Es gilt jedoch dann ein anderes, wenn sich der Unfall - wie im vorliegenden Fall - mit einem entgegen der Fahrtrichtung fahrenden Kfz ereignet. Hier befand sich das Fahrzeug nur deshalb auf der Fahrspur, weil der Fahrer die Pfeilmarkierung auf der Fahrbahn missachtet hatte. Der Spurwechsler darf grundsätzlich davon ausgehen, dass entgegenkommende Fahrzeuge die vorgegebene Fahrtrichtung einhalten und nicht unter Verstoß gegen die Markierung fahren.

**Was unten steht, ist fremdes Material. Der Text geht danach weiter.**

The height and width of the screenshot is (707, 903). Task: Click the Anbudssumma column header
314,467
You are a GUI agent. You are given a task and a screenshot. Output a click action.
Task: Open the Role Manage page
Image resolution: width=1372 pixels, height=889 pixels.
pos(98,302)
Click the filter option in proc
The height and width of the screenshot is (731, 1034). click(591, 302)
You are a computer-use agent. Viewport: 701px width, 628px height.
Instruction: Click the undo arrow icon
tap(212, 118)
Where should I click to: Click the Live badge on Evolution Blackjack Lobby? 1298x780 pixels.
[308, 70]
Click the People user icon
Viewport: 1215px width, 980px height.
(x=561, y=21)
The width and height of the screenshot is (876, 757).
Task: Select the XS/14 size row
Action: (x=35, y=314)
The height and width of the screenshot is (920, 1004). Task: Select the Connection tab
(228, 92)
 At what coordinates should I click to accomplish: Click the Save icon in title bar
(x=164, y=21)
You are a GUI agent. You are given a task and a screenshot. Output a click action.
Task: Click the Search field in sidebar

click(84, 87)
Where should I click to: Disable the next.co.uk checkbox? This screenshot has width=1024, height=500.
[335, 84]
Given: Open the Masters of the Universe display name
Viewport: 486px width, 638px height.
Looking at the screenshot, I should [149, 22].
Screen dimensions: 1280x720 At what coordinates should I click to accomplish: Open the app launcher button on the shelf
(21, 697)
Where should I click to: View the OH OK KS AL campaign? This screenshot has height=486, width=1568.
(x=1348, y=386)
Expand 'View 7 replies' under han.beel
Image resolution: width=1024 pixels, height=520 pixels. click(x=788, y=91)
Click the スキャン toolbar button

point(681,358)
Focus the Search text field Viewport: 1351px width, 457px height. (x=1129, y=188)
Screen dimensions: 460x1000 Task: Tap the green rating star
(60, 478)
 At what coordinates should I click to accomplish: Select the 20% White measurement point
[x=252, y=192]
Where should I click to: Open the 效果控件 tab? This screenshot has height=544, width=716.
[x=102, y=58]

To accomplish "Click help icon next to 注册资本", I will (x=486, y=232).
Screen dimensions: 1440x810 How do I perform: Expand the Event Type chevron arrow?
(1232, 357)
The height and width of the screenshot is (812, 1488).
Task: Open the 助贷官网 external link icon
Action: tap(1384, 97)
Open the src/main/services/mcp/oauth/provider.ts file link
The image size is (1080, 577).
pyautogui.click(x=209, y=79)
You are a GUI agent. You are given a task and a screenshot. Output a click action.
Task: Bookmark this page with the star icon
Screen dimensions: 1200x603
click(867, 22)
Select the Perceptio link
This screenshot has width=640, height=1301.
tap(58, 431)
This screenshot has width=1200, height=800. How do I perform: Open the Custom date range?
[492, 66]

Dementsprechend hat sich die Missachtung der vorgegebenen Fahrtrichtung unfallursächlich ausgewirkt. Dieser Verkehrsverstoß ist im Rahmen der Haftungsabwägung gemäß
§ 17 Abs. 1, 2 StVG auch zu berücksichtigen.
Zwar wiegt ein auf Seiten des Fahrspurwechslers vorliegender Verstoß gegen die von § 7 Abs. 5 StVO gebotene äußerste Sorgfalt regelmäßig schwer. Dies begründet allerdings unter den gegebenen Umständen nicht die Alleinhaftung. Vorliegend war zu berücksichtigen, dass die missachteten Fahrbahnmarkierungen deutlich erkennbar waren und deshalb der Unfall unschwer hätte vermieden werden können, wenn die den Umständen nach gebotene Sorgfalt beachtet hätte.
Vor diesem Hintergrund musste der Fahrspurwechsler mit 2/3 haften.